The mother of Shahram Amiri said the body of her son was sent to their hometown with rope marks around his neck, leading to the conclusion that he was hanged. Gholam-Hossein Mohseni-Eje'i, a deputy Chief Justice of Iran, said Amiri "provided the enemy with vital information of the country". The scientist's execution was confirmed by Iran's official news agency, IRNA.

Amiri had been held at a secret location in Iran after returning from the US. He claimed he had been kidnapped by the CIA. The scientists said in a video recording, reportedly filmed in the US: "They took me to a house located somewhere that I didn't know. They gave me an anaesthetic injection."

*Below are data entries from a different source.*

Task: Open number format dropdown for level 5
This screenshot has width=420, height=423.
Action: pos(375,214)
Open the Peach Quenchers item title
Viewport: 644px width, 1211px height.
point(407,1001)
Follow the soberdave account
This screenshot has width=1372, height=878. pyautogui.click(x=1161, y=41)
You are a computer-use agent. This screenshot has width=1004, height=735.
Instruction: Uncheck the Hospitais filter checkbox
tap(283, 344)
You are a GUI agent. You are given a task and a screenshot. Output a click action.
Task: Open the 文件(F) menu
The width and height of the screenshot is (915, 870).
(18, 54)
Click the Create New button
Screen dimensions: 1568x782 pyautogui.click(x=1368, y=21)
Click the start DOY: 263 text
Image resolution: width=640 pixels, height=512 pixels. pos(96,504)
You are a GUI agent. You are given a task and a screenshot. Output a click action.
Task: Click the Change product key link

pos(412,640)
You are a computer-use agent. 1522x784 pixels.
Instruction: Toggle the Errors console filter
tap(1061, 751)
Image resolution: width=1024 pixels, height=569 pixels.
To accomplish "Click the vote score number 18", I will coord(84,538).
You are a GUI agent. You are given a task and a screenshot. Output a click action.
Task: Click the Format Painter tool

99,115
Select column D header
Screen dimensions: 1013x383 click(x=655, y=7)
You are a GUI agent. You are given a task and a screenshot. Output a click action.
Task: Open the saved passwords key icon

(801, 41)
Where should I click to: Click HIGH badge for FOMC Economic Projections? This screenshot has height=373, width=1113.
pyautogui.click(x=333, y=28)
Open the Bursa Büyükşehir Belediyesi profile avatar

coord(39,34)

In 2009, Amiri travelled to the US after making a Hajj pilgrimage to Mecca. He later said that he had been kidnapped and placed under "intense psychological pressure to reveal sensitive information" by the CIA, in a BBC report.

This was contradicted by US officials in 2010, who stated that they had paid Amiri a sum of $5m (£3.83m) to defect and provide "significant" information about Iran's atomic programme, according to an AP report. The New York Times reported that he had been a CIA spy working inside Iran for many years.

Some media outlets stated that he worked for Malek-Ashtar University of Technology, which is associated with Iran's Ministry of Defense. On the billboard announcing his death, he is referred to as "Dr Shahram Amiri".

Mystery surrounds the reasons why Amiri returned to Iran. In an interview with Saham News, his family said that they "had been taken hostage" a month before the scientist came back to Iran, an oblique reference that Iranian security forces had used his family to force his return.

He was arrested in 2012 and a military court sentenced him to a 10-year jail sentence for providing classified information to the "enemy", according to Iran Wire.

Amiri was buried in his hometown of Kermanshah, 310 miles south-west of Tehran.